The Malaysian Embassy in Phnom Penh said on Monday that the Malaysian Ministry of Foreign Affairs was in the process of organizing a labor recruitment trip to Cambodia for Malaysia’s Deputy Human Resources Minister Datuk Maznah Mazlan. Embassy officials said yesterday that Malaysia was looking to decrease its dependence on foreign workers from certain countries.
Indonesia, a chief source of labor for Malaysia, stopped sending workers to Malaysia in June last year after a series of abuse scandals.
“This is an opportunity for Cambodians to work in a country where workers from other countries are no longer allowed,” said Labor Ministry Secretary of State Othsman Hassan yesterday.
According to Mr Hassan, the draft law on labor recruitment—designed to protect the rights of Cambodians abroad—will be sent to the Council of Ministers next month.

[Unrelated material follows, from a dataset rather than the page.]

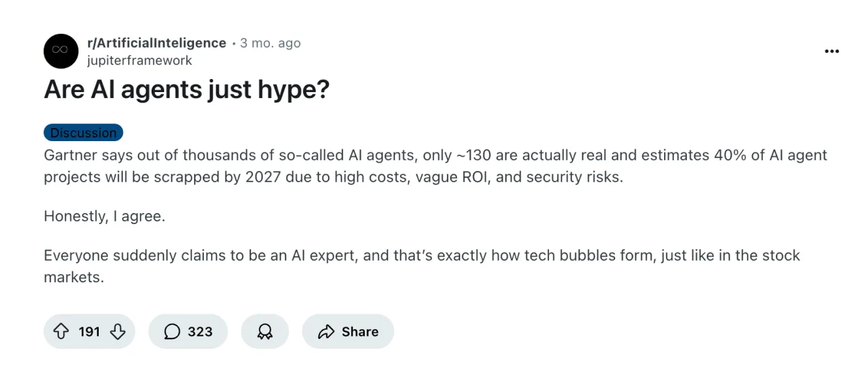Click the speech bubble comments icon
Screen dimensions: 868x375
tap(172, 332)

According to Malaysian Embassy figures, the number of Cambodians working in Malaysia has risen over the past few years. Cambodian workers received 5,304 work visas In 2008, 12,682 visas in 2009, and 20,909 visas between January and August of this year—18,038 of which were domestic workers.
“If I said there was no abuse, I would sound silly and be lying, but we are making a real effort to make sure that foreign workers are protected,” said Syed Farizal Aminy Syed Mohamad, First Secretary of the Malaysian Embassy.
Mr Mohamad said the Malaysian Embassy has asked many Cambodian labor recruitment agencies if they have received complaints about Malaysian recruiters and been told that no workers have yet complained. Mr Mohamad said he was concerned Cambodian workers might not be adequately educated about their rights.
An Bunhak, Chairman of the Association of Cambodian Recruitment Agencies, said on Monday that his organization distributes government manuals on responding to abuse before sending workers abroad. According to Mr Bunhak, stories of Cambodian workers being abused in Malaysia have been fabricated by workers sent there who failed to perform their jobs adequately.
“They come home and feel embarrassed,” Mr Bunhak said.
In the US State Department’s 2010 Trafficking in Persons Report released in June, Cambodian maids sent to Malaysia were cited specifically as a vulnerable group.
Some workers are reportedly subjected to confinement and conditions of involuntary servitude in, Saudi Arabia, and other destination countries, and some returning Malaysia workers reported being paid only at the end of their contract, at which time they were also informed that a substantial part of their pay was deducted,” the report stated.
Labor Ministry officials said yesterday they had been working with the Saudi Arabian government to significantly increase the flow of Cambodian workers to that middle-eastern country by the beginning of next year.